Mercoledì - XXXII settimana del Tempo Ordinario

Letture: 2Mac 7,1.20-31 / Sal 16 / Lc 19,11-28


LA TENEREZZA



Oggi le letture scelte per la liturgia della Parola orientano il nostro sguardo verso un'altra preziosa manifestazione del cuore: la «tenerezza» (2Mac 7,21). Sempre nel periodo della dominazione dei Seleucidi, una «madre» (7,20) si trova nella situazione di dover veder «morire sette figli in un solo giorno» a causa del rifiuti di «cibarsi di carni suine proibite» (7,1) e così infrangere «il comando della legge» data ai padri «per mezzo di Mosè» (7,30). Questa donna si rivela «ammirevole e degna di gloriosa memoria» dal momento che in drammatica circostanza «sopportava tutto serenamente per le speranze poste nel Signore» (7,20). La Scrittura, in un inciso, ci rivela il segreto della sua forza interiore, quando osserva che lei temprava «la tenerezza femminile con un coraggio virile» (7,21). Questa madre si dimostra capace di non disgiungere i sentimenti dalla ragione, l'attaccamento ai propri figli dalla coscienza che la loro vita appartiene anzitutto a Dio: «Senza dubbio il Creatore dell'universo, che ha plasmato all'origine l'uomo e ha provveduto alla generazione di tutti, per la sua misericordia vi restituirà di nuovo il respiro e la vita, poiché voi ora per le sue leggi non vi preoccupate di voi stessi» (7,23). Questa donna «accetta la morte» (7,29) perché il suo cuore è ben temprato, come un acciaio lavorato e reso forte, come uno strumento adatto ad eseguire le migliori partiture.

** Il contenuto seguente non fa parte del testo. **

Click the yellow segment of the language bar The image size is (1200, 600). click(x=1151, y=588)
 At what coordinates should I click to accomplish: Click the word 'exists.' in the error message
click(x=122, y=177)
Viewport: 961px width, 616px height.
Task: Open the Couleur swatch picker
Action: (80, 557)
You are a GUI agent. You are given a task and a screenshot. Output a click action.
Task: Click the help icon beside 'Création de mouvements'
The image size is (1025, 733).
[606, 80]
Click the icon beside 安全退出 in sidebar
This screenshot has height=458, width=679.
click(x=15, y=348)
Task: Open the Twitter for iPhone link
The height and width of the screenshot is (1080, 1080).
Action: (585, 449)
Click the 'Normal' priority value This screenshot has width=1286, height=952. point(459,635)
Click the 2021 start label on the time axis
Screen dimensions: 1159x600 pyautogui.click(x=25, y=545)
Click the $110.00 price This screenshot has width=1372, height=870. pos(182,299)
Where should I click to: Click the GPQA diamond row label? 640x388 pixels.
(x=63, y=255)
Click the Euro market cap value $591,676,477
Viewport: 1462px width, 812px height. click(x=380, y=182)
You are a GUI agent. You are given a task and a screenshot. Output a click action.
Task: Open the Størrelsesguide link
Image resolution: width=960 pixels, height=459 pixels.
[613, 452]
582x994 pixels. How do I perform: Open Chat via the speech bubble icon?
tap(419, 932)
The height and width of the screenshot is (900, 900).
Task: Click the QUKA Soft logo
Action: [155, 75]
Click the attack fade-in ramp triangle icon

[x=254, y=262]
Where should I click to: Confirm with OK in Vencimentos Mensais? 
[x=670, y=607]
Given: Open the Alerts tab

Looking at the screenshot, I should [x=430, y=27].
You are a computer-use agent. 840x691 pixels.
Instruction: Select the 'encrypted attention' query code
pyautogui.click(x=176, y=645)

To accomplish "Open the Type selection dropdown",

La tenerezza non consiste solo in «nobili sentimenti» (7,21) di cui siamo tutti capaci - almeno per qualche tempo - ma di un sapiente incontro tra tenerezza e coraggio. Quando il nostro cuore funziona a metà perdiamo l'equilibrio e la nostra vita resta intrappolata nella logica della «paura» (Lc 19,21), che ci fa nascondere le migliori energie dentro «un fazzoletto» (19,20), anziché esporla ai rischi della relazione con l'altro. Sempre la paura è legata alla difficoltà di accettare il carattere «severo» (19,21) della vita e si trasforma nel panico che la vita, con le sue occasioni che attendiamo, ci sfugga dalle mani «da un momento all'altro» (19,11). Dentro la tenebra della paura, il bilancio della vita sembra sempre a favore degli altri: «A chi ha, sarà dato; invece a chi non ha, sarà tolto anche quello che ha» (19,26).


La paura si dipana solo a partire dalla consapevolezza che c'è qualcosa che vale più della vita, perché Dio ci restituirà sempre «il respiro e la vita» (2Mac 7,23). A partire da questa speranza possiamo imparare, ogni giorno, a confrontare i sentimenti che proviamo con le esigenze della giustizia, a confrontare la fiamma dei nostri desideri con il torrente della verità. Ad avere fiducia in Dio che ha fatto «il cielo e la terra» non «da cose preesistenti». Tale è anche l'origine del genere umano» (7,28). Di noi, che non possiamo sfuggire alla tenerezza delle sue «mani» (7,31).